Things I’m Not Doing While Stuck In Traffic


The dingbat in front of me just flicked her cigarette butt out the window. It would feel so good to hop out of my car and toss the burning thing into her back seat.

Wish I had a can of family-sized green beans to hurl at every douchepickle who’s zoomed past me while driving on the shoulder.

Why are all of these assholes honking? We are stuck on a bridge, people. Honking isn’t going to clear up traffic. But maybe if you all honk enough the vibration from your horns will cause the bridge to break underneath us.

I’m sick. I almost called in to work this morning but didn’t. As soon as I can get off on an exit ramp, I’m turning around and going home to cough and sweat in peace.

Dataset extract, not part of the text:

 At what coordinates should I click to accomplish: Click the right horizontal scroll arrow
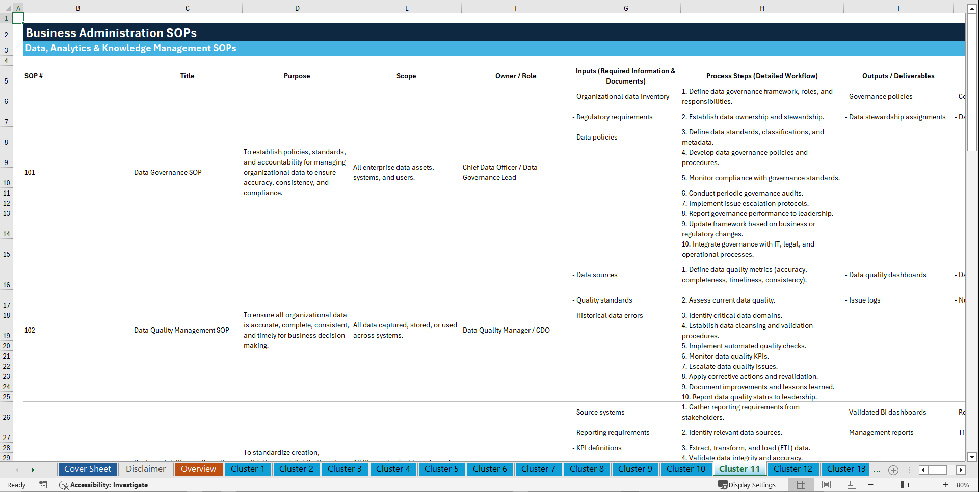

Last night I was freezing when I went to bed. I remember kind of waking up and being glad that my fever was so bad because it warmed the bed up. Unfortunately, the fever didn’t regulate itself too well and got worse until I was slipping around in sweat soaked sheets. Then the fever subsided and I froze in my cold sheets.

An unmarked police car just came around me! A blue Civic like mine! I do not like unmarked cars. Sneaky bastards

A “thank you” to the drivers kind enough to see my blinker and let me get across traffic so I can exit out of this shit. Eventually.